NMV also made one other move in the advocacy arena worth noting, an investment in the Algorithmic Justice League, which is fighting for equitable and accountable Artificial Intelligence and against its harmful and biased use. Founded by MIT scholar Joy Buolamwini (and joined by my friend and colleague Sasha Costanza-Schock among others), AJL is at the cutting edge of the drive against facial recognition tech, and making waves across the whole spectrum of AI boosterism. As far as I know, this is the first time NMV has supported an organization that is critical of the ways data and tech can be used to discriminate against or manipulate others.

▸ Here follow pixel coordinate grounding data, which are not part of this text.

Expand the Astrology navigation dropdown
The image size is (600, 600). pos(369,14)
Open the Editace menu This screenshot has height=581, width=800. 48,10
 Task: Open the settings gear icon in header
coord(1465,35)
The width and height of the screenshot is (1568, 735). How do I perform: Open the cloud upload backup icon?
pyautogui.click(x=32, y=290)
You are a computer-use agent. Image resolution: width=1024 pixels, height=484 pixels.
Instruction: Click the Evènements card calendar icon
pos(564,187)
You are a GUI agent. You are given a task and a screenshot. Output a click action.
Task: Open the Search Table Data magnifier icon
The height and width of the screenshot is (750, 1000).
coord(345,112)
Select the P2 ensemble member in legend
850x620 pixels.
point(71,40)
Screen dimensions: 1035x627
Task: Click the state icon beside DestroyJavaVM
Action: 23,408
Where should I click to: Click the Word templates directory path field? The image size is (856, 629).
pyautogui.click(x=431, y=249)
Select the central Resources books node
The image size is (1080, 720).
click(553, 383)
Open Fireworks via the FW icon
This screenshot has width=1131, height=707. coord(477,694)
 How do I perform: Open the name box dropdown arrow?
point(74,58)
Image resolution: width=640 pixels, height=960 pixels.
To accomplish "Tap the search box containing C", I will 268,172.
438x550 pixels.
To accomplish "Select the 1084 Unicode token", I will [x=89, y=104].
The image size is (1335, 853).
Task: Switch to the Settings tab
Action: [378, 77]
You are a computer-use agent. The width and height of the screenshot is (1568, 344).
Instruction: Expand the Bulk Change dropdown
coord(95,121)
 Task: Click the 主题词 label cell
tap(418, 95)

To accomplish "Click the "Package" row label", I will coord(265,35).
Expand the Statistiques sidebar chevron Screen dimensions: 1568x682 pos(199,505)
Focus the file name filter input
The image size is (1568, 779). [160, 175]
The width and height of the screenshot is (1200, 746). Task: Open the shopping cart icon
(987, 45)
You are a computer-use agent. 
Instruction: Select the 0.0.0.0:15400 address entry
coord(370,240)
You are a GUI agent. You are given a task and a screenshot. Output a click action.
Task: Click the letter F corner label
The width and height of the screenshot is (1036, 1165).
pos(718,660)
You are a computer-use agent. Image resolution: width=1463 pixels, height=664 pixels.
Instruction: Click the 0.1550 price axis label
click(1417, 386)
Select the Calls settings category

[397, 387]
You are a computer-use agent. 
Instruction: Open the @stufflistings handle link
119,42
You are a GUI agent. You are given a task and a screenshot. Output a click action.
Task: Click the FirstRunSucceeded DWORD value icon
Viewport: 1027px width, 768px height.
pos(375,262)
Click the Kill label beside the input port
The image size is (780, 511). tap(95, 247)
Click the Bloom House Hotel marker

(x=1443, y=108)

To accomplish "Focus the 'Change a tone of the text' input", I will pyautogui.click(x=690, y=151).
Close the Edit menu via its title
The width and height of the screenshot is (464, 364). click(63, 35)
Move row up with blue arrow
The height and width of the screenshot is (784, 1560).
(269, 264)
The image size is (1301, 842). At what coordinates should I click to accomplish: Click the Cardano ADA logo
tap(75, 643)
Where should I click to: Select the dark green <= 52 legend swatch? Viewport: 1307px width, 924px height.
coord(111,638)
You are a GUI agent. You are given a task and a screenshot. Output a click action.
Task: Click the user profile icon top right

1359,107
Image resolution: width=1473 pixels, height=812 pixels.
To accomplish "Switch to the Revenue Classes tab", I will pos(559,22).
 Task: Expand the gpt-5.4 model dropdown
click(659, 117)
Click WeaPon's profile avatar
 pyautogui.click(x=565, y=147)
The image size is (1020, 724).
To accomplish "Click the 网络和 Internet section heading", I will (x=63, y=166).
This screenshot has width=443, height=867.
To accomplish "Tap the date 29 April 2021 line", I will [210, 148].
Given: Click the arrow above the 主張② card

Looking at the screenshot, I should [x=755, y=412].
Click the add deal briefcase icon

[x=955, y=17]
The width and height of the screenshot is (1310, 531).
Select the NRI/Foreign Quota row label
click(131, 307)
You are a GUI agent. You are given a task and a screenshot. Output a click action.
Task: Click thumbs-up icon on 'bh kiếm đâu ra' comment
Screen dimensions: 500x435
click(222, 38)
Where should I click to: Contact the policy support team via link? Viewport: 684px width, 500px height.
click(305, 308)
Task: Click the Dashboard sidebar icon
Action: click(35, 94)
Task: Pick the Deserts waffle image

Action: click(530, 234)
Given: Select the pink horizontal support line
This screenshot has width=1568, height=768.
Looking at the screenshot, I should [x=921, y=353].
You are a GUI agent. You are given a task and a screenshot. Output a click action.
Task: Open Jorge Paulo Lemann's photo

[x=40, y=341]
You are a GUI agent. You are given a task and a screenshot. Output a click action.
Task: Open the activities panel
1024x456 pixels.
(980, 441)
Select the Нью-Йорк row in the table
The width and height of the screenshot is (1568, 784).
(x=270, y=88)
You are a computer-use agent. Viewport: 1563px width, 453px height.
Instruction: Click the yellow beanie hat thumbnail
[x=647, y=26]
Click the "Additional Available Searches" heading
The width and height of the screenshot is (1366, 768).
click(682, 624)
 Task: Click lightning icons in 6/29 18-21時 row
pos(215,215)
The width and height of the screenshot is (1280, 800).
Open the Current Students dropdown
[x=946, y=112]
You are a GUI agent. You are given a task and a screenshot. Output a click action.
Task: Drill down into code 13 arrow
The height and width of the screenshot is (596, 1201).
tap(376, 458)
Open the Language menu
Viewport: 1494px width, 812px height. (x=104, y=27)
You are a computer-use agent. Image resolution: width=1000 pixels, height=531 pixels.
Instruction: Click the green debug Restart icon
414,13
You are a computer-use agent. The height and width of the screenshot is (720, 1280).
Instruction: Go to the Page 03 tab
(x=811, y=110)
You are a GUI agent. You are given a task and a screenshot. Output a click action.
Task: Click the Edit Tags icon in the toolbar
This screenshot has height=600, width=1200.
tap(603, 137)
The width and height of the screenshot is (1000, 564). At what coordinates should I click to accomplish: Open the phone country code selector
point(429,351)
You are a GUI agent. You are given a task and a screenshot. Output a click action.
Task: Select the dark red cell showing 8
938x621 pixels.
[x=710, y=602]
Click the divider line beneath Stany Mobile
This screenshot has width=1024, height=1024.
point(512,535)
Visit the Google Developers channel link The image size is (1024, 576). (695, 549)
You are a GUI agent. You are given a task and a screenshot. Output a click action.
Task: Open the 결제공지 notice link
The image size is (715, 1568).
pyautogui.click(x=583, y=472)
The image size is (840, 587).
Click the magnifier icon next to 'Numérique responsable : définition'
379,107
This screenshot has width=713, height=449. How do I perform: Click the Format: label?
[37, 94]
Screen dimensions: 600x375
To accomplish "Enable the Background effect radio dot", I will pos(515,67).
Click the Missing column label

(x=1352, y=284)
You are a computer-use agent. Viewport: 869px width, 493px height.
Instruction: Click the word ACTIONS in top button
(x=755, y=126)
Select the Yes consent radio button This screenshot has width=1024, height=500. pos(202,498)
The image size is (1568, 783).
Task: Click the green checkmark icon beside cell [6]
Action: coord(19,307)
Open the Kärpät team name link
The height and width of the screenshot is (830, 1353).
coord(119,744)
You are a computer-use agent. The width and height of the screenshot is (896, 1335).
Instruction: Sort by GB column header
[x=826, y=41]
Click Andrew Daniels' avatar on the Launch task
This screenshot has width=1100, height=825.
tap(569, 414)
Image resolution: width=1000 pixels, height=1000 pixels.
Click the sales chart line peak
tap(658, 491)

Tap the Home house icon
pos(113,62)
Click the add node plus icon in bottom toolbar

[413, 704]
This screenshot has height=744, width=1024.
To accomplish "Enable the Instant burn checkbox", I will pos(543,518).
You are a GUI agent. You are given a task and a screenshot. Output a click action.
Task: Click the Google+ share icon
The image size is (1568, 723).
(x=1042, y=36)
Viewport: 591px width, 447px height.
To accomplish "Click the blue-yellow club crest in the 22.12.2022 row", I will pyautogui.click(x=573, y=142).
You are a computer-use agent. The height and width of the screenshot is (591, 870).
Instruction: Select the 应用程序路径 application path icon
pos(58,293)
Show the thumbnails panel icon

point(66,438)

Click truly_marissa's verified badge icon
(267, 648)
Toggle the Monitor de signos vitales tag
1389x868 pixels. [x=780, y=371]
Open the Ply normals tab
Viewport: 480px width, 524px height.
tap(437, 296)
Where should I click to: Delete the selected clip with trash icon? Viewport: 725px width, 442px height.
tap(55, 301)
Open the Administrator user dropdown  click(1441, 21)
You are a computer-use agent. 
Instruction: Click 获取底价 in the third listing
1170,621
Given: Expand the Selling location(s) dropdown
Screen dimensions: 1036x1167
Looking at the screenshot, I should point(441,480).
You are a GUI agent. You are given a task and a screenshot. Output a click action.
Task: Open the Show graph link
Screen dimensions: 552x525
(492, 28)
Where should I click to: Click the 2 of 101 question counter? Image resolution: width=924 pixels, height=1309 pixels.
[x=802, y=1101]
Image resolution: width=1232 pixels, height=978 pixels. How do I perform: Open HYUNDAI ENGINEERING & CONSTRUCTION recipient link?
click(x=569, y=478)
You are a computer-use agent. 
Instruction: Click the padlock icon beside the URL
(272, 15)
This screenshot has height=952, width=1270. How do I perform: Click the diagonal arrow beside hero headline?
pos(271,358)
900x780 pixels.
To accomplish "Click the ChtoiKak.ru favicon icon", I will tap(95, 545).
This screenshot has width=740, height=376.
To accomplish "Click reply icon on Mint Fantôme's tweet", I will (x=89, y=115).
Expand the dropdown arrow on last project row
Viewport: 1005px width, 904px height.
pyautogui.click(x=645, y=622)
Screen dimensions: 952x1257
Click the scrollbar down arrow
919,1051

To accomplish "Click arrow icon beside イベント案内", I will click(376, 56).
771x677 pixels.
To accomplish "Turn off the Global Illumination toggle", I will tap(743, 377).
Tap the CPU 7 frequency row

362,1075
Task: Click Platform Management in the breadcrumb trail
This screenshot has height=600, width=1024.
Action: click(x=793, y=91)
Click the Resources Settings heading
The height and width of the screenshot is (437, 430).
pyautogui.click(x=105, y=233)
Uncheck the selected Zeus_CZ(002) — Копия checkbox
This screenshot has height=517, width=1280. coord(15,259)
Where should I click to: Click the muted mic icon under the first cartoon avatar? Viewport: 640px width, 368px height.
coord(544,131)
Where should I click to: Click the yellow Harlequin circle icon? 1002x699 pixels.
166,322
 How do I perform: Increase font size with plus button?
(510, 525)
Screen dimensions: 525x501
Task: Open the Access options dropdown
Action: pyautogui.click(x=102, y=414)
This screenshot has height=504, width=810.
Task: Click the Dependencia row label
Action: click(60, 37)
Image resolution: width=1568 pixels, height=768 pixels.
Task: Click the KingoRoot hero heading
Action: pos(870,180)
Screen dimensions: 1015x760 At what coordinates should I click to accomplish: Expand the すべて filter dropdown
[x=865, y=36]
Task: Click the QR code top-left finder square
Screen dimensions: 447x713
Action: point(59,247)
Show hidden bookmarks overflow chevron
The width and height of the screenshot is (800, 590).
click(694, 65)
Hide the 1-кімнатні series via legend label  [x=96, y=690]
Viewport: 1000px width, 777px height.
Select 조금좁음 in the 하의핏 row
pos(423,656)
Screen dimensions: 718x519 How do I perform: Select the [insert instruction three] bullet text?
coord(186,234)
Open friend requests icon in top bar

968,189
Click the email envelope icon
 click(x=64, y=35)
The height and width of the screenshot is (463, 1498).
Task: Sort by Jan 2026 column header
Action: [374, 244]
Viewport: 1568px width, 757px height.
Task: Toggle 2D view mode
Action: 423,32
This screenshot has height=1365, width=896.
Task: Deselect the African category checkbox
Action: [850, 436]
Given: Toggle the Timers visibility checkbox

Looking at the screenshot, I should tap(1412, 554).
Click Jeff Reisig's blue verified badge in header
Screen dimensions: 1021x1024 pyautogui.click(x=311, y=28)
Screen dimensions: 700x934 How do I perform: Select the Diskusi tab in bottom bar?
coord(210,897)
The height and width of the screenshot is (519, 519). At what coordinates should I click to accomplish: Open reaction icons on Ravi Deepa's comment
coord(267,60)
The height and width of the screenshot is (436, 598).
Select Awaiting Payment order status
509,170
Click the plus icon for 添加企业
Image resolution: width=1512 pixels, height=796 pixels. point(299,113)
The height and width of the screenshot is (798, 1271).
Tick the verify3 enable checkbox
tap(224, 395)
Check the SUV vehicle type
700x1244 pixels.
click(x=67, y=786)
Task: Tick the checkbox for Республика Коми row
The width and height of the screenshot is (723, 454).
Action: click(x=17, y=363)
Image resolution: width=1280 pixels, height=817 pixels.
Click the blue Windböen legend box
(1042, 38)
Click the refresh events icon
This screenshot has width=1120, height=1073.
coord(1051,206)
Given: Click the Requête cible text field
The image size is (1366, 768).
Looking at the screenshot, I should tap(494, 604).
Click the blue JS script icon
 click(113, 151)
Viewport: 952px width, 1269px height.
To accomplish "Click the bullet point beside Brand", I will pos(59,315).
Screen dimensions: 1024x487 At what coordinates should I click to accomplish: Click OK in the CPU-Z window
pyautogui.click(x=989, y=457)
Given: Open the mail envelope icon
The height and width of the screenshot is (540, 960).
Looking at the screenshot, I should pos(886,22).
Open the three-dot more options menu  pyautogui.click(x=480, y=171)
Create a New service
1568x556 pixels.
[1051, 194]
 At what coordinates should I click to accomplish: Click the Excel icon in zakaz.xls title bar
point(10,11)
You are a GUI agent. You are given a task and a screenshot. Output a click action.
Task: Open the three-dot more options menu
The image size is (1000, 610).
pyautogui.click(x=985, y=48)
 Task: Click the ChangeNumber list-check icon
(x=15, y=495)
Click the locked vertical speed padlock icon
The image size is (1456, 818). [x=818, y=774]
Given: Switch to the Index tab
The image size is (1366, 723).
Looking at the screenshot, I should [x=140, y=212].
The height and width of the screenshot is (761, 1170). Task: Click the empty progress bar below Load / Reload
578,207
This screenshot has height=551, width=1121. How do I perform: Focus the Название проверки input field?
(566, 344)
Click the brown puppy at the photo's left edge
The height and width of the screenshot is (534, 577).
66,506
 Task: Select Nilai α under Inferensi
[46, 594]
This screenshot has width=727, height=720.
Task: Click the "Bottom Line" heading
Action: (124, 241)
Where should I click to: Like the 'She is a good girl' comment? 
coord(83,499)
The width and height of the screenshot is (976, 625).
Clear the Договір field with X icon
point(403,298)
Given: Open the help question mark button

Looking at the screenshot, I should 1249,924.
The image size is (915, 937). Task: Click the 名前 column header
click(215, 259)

What I didn’t see were start-ups directly serving activists as individual consumers. Everything in the NMV universe is some form of a business-to-business project (even if the business in question is an activist organization or candidate campaign). Even though there are now 15 million individual donors in ActBlue’s donor file, for example, we’re not yet seeing robust start-ups trying to serve them as individual consumers of a service of interest to progressives. So, for example, while there may be intense dissatisfaction with ubiquitous social network platforms like Facebook, an upstart like Planetary, which was launched recently to be a Facebook-killer that fully respects users’ privacy and enables the easy formation of decentralized networks, didn’t make the NMV cut. I understand that—the chances of Planetary’s success against a behemoth like Facebook are slim. It may be that it’s still early days, and in the next year some of the existing progressive tech providers like Mobilize or Action Network will venture into direct services for individual activists. Or this may be a field that is just too risky for the folks attracted to NMV’s vision.